Please set out every line of the records below as a numbered list, leaving out the blank lines.

*Given data*
## start

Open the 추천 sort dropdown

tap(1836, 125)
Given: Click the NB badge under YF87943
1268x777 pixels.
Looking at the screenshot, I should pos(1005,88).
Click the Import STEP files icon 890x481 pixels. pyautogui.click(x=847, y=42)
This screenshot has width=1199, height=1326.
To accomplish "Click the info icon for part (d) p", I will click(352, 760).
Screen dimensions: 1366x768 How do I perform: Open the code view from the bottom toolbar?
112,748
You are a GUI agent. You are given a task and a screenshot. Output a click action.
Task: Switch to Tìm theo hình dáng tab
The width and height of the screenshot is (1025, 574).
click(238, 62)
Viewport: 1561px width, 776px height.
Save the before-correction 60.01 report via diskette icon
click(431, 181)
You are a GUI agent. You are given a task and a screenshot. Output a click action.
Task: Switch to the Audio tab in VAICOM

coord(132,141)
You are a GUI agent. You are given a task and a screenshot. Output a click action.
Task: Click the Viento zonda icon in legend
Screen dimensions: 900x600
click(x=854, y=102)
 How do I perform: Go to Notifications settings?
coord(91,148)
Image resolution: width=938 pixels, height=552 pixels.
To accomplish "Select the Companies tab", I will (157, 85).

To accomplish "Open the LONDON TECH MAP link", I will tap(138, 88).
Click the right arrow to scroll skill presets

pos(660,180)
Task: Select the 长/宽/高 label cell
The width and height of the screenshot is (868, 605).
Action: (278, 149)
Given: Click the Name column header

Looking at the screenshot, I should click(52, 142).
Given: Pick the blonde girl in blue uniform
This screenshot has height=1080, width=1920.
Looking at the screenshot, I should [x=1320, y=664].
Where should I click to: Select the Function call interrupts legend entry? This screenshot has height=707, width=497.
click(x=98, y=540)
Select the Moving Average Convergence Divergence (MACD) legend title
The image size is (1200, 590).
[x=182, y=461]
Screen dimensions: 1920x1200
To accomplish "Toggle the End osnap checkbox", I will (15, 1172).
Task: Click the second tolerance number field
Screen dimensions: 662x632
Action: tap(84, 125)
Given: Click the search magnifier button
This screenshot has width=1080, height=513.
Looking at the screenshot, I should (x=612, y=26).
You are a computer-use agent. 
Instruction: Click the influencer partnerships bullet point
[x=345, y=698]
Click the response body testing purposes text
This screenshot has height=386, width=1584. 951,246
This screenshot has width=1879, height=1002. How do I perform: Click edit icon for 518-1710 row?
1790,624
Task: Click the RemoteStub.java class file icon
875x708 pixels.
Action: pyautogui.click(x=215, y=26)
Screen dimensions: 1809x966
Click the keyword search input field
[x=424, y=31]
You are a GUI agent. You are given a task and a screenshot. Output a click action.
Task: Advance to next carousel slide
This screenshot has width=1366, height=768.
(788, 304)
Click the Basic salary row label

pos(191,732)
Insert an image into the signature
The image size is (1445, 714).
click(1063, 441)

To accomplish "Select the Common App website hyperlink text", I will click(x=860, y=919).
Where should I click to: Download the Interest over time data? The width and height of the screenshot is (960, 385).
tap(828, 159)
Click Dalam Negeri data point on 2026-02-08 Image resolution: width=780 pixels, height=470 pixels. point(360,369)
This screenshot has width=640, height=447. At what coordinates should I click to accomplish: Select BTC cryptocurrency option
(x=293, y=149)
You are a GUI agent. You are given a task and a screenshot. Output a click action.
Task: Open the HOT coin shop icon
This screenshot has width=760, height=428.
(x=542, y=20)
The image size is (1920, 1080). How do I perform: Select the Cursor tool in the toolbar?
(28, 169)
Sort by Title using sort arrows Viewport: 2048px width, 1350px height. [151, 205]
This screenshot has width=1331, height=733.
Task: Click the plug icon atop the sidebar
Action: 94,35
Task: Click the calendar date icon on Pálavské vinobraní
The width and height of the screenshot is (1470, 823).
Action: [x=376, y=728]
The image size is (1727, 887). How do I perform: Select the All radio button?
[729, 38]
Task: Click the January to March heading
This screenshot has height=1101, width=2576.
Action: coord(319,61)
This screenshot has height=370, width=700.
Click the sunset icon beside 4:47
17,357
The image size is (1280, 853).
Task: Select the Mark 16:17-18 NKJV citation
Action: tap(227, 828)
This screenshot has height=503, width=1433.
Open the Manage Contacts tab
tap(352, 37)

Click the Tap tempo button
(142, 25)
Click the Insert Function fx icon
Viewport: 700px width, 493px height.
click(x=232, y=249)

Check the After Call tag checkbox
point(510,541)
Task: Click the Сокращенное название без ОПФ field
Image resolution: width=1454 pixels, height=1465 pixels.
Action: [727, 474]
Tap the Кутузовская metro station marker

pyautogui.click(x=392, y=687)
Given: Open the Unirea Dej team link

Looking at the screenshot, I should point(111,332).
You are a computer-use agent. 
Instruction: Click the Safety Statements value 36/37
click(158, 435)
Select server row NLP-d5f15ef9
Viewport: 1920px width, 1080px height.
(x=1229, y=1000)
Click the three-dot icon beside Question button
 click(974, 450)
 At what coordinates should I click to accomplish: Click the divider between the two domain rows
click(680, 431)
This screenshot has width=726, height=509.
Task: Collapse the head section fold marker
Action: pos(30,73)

## end

*Output below*
1. Open the 추천 sort dropdown
2. tap(1836, 125)
3. Given: Click the NB badge under YF87943
4. 1268x777 pixels.
5. Looking at the screenshot, I should pos(1005,88).
6. Click the Import STEP files icon 890x481 pixels. pyautogui.click(x=847, y=42)
7. This screenshot has width=1199, height=1326.
8. To accomplish "Click the info icon for part (d) p", I will click(352, 760).
9. Screen dimensions: 1366x768 How do I perform: Open the code view from the bottom toolbar?
10. 112,748
11. You are a GUI agent. You are given a task and a screenshot. Output a click action.
12. Task: Switch to Tìm theo hình dáng tab
13. The width and height of the screenshot is (1025, 574).
14. click(238, 62)
15. Viewport: 1561px width, 776px height.
16. Save the before-correction 60.01 report via diskette icon
17. click(431, 181)
18. You are a GUI agent. You are given a task and a screenshot. Output a click action.
19. Task: Switch to the Audio tab in VAICOM
20. coord(132,141)
21. You are a GUI agent. You are given a task and a screenshot. Output a click action.
22. Task: Click the Viento zonda icon in legend
23. Screen dimensions: 900x600
24. click(x=854, y=102)
25.  How do I perform: Go to Notifications settings?
26. coord(91,148)
27. Image resolution: width=938 pixels, height=552 pixels.
28. To accomplish "Select the Companies tab", I will (157, 85).
29. To accomplish "Open the LONDON TECH MAP link", I will tap(138, 88).
30. Click the right arrow to scroll skill presets
31. pos(660,180)
32. Task: Select the 长/宽/高 label cell
33. The width and height of the screenshot is (868, 605).
34. Action: (278, 149)
35. Given: Click the Name column header
36. Looking at the screenshot, I should click(52, 142).
37. Given: Pick the blonde girl in blue uniform
38. This screenshot has height=1080, width=1920.
39. Looking at the screenshot, I should [x=1320, y=664].
40. Where should I click to: Select the Function call interrupts legend entry? This screenshot has height=707, width=497.
41. click(x=98, y=540)
42. Select the Moving Average Convergence Divergence (MACD) legend title
43. The image size is (1200, 590).
44. [x=182, y=461]
45. Screen dimensions: 1920x1200
46. To accomplish "Toggle the End osnap checkbox", I will (15, 1172).
47. Task: Click the second tolerance number field
48. Screen dimensions: 662x632
49. Action: tap(84, 125)
50. Given: Click the search magnifier button
51. This screenshot has width=1080, height=513.
52. Looking at the screenshot, I should (x=612, y=26).
53. You are a computer-use agent. 
54. Instruction: Click the influencer partnerships bullet point
55. [x=345, y=698]
56. Click the response body testing purposes text
57. This screenshot has height=386, width=1584. 951,246
58. This screenshot has width=1879, height=1002. How do I perform: Click edit icon for 518-1710 row?
59. 1790,624
60. Task: Click the RemoteStub.java class file icon
61. 875x708 pixels.
62. Action: pyautogui.click(x=215, y=26)
63. Screen dimensions: 1809x966
64. Click the keyword search input field
65. [x=424, y=31]
66. You are a GUI agent. You are given a task and a screenshot. Output a click action.
67. Task: Advance to next carousel slide
68. This screenshot has width=1366, height=768.
69. (788, 304)
70. Click the Basic salary row label
71. pos(191,732)
72. Insert an image into the signature
73. The image size is (1445, 714).
74. click(1063, 441)
75. To accomplish "Select the Common App website hyperlink text", I will click(x=860, y=919).
76. Where should I click to: Download the Interest over time data? The width and height of the screenshot is (960, 385).
77. tap(828, 159)
78. Click Dalam Negeri data point on 2026-02-08 Image resolution: width=780 pixels, height=470 pixels. point(360,369)
79. This screenshot has width=640, height=447. At what coordinates should I click to accomplish: Select BTC cryptocurrency option
80. (x=293, y=149)
81. You are a GUI agent. You are given a task and a screenshot. Output a click action.
82. Task: Open the HOT coin shop icon
83. This screenshot has width=760, height=428.
84. (x=542, y=20)
85. The image size is (1920, 1080). How do I perform: Select the Cursor tool in the toolbar?
86. (28, 169)
87. Sort by Title using sort arrows Viewport: 2048px width, 1350px height. [151, 205]
88. This screenshot has width=1331, height=733.
89. Task: Click the plug icon atop the sidebar
90. Action: 94,35
91. Task: Click the calendar date icon on Pálavské vinobraní
92. The width and height of the screenshot is (1470, 823).
93. Action: [x=376, y=728]
94. The image size is (1727, 887). How do I perform: Select the All radio button?
95. [729, 38]
96. Task: Click the January to March heading
97. This screenshot has height=1101, width=2576.
98. Action: coord(319,61)
99. This screenshot has height=370, width=700.
100. Click the sunset icon beside 4:47
101. 17,357
102. The image size is (1280, 853).
103. Task: Select the Mark 16:17-18 NKJV citation
104. Action: tap(227, 828)
105. This screenshot has height=503, width=1433.
106. Open the Manage Contacts tab
107. tap(352, 37)
108. Click the Tap tempo button
109. (142, 25)
110. Click the Insert Function fx icon
111. Viewport: 700px width, 493px height.
112. click(x=232, y=249)
113. Check the After Call tag checkbox
114. point(510,541)
115. Task: Click the Сокращенное название без ОПФ field
116. Image resolution: width=1454 pixels, height=1465 pixels.
117. Action: [727, 474]
118. Tap the Кутузовская metro station marker
119. pyautogui.click(x=392, y=687)
120. Given: Open the Unirea Dej team link
121. Looking at the screenshot, I should point(111,332).
122. You are a computer-use agent. 
123. Instruction: Click the Safety Statements value 36/37
124. click(158, 435)
125. Select server row NLP-d5f15ef9
126. Viewport: 1920px width, 1080px height.
127. (x=1229, y=1000)
128. Click the three-dot icon beside Question button
129.  click(974, 450)
130.  At what coordinates should I click to accomplish: Click the divider between the two domain rows
131. click(680, 431)
132. This screenshot has width=726, height=509.
133. Task: Collapse the head section fold marker
134. Action: pos(30,73)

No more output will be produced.